**ACTIVITY:** Starting at the line below holding "You are a computer-use" and stopping at the line holding "The height and width of the screenshot is (819, 1456).", print every line exactly, both ends included, and leave the rest out.

(Stored data entries)
Content starts

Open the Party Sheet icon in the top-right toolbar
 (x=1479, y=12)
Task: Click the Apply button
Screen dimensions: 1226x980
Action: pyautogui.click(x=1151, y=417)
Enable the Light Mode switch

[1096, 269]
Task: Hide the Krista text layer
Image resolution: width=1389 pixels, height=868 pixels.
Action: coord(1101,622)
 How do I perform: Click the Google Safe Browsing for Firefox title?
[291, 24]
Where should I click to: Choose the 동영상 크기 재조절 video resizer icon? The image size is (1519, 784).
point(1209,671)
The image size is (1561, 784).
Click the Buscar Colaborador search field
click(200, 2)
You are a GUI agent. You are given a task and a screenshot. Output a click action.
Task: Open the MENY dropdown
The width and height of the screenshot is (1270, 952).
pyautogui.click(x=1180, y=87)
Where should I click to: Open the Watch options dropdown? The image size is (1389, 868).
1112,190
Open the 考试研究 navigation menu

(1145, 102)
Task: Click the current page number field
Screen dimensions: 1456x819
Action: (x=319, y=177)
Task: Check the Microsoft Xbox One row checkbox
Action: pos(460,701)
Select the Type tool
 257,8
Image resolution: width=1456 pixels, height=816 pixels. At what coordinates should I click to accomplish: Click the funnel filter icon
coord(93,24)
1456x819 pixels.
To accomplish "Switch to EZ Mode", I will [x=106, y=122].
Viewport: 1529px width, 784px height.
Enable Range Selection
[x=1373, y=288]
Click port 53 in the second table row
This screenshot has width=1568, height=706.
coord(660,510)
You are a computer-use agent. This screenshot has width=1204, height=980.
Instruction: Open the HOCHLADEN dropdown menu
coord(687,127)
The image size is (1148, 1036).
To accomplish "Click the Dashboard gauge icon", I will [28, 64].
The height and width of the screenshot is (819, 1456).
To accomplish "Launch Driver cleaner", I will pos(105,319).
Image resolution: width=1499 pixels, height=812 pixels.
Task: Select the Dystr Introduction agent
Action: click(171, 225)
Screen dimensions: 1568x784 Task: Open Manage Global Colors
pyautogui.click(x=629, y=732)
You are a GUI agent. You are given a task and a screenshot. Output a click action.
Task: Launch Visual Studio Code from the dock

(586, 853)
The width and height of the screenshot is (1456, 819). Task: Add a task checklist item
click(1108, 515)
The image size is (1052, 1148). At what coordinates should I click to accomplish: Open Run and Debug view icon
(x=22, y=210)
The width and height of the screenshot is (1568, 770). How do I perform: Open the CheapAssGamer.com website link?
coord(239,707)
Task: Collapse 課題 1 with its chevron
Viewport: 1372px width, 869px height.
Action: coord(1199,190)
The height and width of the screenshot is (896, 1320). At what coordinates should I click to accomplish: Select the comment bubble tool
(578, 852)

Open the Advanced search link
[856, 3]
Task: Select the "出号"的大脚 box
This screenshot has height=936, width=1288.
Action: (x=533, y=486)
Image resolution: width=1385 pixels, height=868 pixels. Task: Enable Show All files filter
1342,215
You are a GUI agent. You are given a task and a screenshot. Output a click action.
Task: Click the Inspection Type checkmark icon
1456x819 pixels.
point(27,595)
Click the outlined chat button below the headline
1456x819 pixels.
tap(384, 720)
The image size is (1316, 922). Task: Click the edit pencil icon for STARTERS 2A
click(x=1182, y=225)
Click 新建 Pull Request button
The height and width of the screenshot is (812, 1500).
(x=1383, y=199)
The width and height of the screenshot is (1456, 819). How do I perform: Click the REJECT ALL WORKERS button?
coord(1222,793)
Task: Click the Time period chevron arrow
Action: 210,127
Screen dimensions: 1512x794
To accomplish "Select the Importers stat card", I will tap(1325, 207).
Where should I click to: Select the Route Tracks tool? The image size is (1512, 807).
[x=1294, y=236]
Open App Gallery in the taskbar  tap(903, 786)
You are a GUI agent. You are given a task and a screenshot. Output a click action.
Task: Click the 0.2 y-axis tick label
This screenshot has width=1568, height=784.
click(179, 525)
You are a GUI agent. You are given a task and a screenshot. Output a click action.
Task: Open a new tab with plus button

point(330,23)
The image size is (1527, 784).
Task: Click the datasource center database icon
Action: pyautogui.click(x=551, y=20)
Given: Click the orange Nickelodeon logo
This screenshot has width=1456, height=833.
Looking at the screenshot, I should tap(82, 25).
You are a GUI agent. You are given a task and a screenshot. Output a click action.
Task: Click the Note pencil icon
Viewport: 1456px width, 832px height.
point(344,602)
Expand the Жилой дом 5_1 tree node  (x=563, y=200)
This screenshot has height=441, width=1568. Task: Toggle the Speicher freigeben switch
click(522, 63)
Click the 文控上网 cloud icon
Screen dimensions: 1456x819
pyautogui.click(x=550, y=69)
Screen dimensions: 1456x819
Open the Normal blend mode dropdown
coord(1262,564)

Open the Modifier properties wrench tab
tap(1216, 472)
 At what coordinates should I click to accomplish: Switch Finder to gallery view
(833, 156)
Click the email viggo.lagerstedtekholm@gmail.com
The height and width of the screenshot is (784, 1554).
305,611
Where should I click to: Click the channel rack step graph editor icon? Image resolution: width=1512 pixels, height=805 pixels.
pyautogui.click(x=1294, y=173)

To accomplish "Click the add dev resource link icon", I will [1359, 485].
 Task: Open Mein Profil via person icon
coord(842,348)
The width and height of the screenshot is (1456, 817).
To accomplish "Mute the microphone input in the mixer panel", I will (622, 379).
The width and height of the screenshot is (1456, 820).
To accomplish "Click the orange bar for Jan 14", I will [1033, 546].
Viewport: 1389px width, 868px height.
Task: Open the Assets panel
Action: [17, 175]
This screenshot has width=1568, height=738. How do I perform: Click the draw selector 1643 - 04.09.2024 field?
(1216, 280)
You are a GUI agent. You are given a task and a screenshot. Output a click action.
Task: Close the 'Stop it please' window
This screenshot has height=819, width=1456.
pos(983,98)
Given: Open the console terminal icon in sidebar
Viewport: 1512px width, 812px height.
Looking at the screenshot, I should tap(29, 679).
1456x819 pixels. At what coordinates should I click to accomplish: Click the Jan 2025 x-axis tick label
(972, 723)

Content ends

**YOUR SOLUTION:**
You are a computer-use agent. This screenshot has width=1204, height=980.
Instruction: Open the HOCHLADEN dropdown menu
coord(687,127)
The image size is (1148, 1036).
To accomplish "Click the Dashboard gauge icon", I will [28, 64].
The height and width of the screenshot is (819, 1456).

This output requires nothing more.